* What is required *
Exactly as given, write out all the entries again.

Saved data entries
▼▼▼

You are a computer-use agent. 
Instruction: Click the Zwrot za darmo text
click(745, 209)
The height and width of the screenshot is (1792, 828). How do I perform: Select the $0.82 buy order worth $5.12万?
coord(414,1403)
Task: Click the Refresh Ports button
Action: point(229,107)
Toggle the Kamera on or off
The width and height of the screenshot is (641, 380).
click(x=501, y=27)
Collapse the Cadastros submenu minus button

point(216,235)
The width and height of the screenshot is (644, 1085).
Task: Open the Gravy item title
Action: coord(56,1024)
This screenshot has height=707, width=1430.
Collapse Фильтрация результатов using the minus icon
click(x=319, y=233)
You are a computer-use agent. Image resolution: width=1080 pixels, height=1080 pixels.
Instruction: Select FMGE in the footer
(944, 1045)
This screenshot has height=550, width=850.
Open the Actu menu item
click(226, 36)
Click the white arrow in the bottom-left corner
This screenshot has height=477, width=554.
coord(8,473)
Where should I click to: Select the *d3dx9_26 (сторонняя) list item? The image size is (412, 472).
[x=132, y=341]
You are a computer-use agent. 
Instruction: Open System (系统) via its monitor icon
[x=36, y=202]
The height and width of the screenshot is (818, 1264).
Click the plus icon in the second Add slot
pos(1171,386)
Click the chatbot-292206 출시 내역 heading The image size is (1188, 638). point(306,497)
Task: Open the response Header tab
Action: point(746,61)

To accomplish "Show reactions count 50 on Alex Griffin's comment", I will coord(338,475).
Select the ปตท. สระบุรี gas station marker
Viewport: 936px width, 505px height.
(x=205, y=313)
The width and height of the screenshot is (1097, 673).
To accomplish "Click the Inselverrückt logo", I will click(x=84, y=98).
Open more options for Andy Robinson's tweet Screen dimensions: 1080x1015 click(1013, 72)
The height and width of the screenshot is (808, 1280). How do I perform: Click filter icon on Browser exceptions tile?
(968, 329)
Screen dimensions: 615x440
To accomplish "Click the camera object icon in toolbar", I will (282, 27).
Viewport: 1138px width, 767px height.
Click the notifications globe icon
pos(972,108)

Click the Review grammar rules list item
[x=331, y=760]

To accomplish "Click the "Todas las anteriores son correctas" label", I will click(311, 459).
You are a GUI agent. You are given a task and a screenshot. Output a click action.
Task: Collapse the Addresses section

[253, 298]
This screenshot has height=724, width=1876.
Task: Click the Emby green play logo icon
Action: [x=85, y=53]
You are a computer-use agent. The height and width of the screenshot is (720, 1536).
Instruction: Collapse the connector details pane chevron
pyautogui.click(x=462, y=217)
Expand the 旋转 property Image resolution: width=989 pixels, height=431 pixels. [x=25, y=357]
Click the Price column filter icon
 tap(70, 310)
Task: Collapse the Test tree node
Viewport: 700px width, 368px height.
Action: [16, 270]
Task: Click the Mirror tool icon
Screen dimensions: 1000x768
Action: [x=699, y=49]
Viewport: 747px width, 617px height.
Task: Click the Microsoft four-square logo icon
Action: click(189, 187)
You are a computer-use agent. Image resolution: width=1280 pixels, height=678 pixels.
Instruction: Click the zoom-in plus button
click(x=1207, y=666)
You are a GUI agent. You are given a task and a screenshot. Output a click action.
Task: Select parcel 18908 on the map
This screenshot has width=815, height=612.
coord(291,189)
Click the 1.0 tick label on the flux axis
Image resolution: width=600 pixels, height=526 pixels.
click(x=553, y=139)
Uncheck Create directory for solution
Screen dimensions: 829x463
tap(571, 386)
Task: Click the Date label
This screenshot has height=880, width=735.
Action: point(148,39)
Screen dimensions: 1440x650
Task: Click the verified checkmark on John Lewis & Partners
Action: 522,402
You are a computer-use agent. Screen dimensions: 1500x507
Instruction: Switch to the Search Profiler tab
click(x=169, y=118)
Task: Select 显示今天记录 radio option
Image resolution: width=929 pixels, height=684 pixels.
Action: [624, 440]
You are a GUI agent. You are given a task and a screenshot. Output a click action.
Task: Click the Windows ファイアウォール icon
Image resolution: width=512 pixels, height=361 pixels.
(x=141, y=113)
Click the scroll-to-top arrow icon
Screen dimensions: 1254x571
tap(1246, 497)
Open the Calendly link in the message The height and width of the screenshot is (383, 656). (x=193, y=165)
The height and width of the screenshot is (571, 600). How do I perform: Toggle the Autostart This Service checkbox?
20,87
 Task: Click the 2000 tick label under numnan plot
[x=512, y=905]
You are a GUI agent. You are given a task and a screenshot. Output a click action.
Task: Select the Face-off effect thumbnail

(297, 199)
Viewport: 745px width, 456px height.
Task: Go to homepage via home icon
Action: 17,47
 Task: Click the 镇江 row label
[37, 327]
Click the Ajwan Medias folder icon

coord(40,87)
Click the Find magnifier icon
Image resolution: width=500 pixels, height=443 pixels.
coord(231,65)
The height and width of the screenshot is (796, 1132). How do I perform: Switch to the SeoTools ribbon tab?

▲▲▲

* Task solution *
You are a computer-use agent. 
Instruction: Click the Zwrot za darmo text
click(745, 209)
The height and width of the screenshot is (1792, 828). How do I perform: Select the $0.82 buy order worth $5.12万?
coord(414,1403)
Task: Click the Refresh Ports button
Action: point(229,107)
Toggle the Kamera on or off
The width and height of the screenshot is (641, 380).
click(x=501, y=27)
Collapse the Cadastros submenu minus button

point(216,235)
The width and height of the screenshot is (644, 1085).
Task: Open the Gravy item title
Action: coord(56,1024)
This screenshot has height=707, width=1430.
Collapse Фильтрация результатов using the minus icon
click(x=319, y=233)
You are a computer-use agent. Image resolution: width=1080 pixels, height=1080 pixels.
Instruction: Select FMGE in the footer
(944, 1045)
This screenshot has height=550, width=850.
Open the Actu menu item
click(226, 36)
Click the white arrow in the bottom-left corner
This screenshot has height=477, width=554.
coord(8,473)
Where should I click to: Select the *d3dx9_26 (сторонняя) list item? The image size is (412, 472).
[x=132, y=341]
You are a computer-use agent. 
Instruction: Open System (系统) via its monitor icon
[x=36, y=202]
The height and width of the screenshot is (818, 1264).
Click the plus icon in the second Add slot
pos(1171,386)
Click the chatbot-292206 출시 내역 heading The image size is (1188, 638). point(306,497)
Task: Open the response Header tab
Action: point(746,61)

To accomplish "Show reactions count 50 on Alex Griffin's comment", I will coord(338,475).
Select the ปตท. สระบุรี gas station marker
Viewport: 936px width, 505px height.
(x=205, y=313)
The width and height of the screenshot is (1097, 673).
To accomplish "Click the Inselverrückt logo", I will click(x=84, y=98).
Open more options for Andy Robinson's tweet Screen dimensions: 1080x1015 click(1013, 72)
The height and width of the screenshot is (808, 1280). How do I perform: Click filter icon on Browser exceptions tile?
(968, 329)
Screen dimensions: 615x440
To accomplish "Click the camera object icon in toolbar", I will (282, 27).
Viewport: 1138px width, 767px height.
Click the notifications globe icon
pos(972,108)

Click the Review grammar rules list item
[x=331, y=760]

To accomplish "Click the "Todas las anteriores son correctas" label", I will click(311, 459).
You are a GUI agent. You are given a task and a screenshot. Output a click action.
Task: Collapse the Addresses section

[253, 298]
This screenshot has height=724, width=1876.
Task: Click the Emby green play logo icon
Action: [x=85, y=53]
You are a computer-use agent. The height and width of the screenshot is (720, 1536).
Instruction: Collapse the connector details pane chevron
pyautogui.click(x=462, y=217)
Expand the 旋转 property Image resolution: width=989 pixels, height=431 pixels. [x=25, y=357]
Click the Price column filter icon
 tap(70, 310)
Task: Collapse the Test tree node
Viewport: 700px width, 368px height.
Action: [16, 270]
Task: Click the Mirror tool icon
Screen dimensions: 1000x768
Action: [x=699, y=49]
Viewport: 747px width, 617px height.
Task: Click the Microsoft four-square logo icon
Action: click(189, 187)
You are a computer-use agent. Image resolution: width=1280 pixels, height=678 pixels.
Instruction: Click the zoom-in plus button
click(x=1207, y=666)
You are a GUI agent. You are given a task and a screenshot. Output a click action.
Task: Select parcel 18908 on the map
This screenshot has width=815, height=612.
coord(291,189)
Click the 1.0 tick label on the flux axis
Image resolution: width=600 pixels, height=526 pixels.
click(x=553, y=139)
Uncheck Create directory for solution
Screen dimensions: 829x463
tap(571, 386)
Task: Click the Date label
This screenshot has height=880, width=735.
Action: point(148,39)
Screen dimensions: 1440x650
Task: Click the verified checkmark on John Lewis & Partners
Action: 522,402
You are a computer-use agent. Screen dimensions: 1500x507
Instruction: Switch to the Search Profiler tab
click(x=169, y=118)
Task: Select 显示今天记录 radio option
Image resolution: width=929 pixels, height=684 pixels.
Action: [624, 440]
You are a GUI agent. You are given a task and a screenshot. Output a click action.
Task: Click the Windows ファイアウォール icon
Image resolution: width=512 pixels, height=361 pixels.
(x=141, y=113)
Click the scroll-to-top arrow icon
Screen dimensions: 1254x571
tap(1246, 497)
Open the Calendly link in the message The height and width of the screenshot is (383, 656). (x=193, y=165)
The height and width of the screenshot is (571, 600). How do I perform: Toggle the Autostart This Service checkbox?
20,87
 Task: Click the 2000 tick label under numnan plot
[x=512, y=905]
You are a GUI agent. You are given a task and a screenshot. Output a click action.
Task: Select the Face-off effect thumbnail

(297, 199)
Viewport: 745px width, 456px height.
Task: Go to homepage via home icon
Action: 17,47
 Task: Click the 镇江 row label
[37, 327]
Click the Ajwan Medias folder icon

coord(40,87)
Click the Find magnifier icon
Image resolution: width=500 pixels, height=443 pixels.
coord(231,65)
The height and width of the screenshot is (796, 1132). How do I perform: Switch to the SeoTools ribbon tab?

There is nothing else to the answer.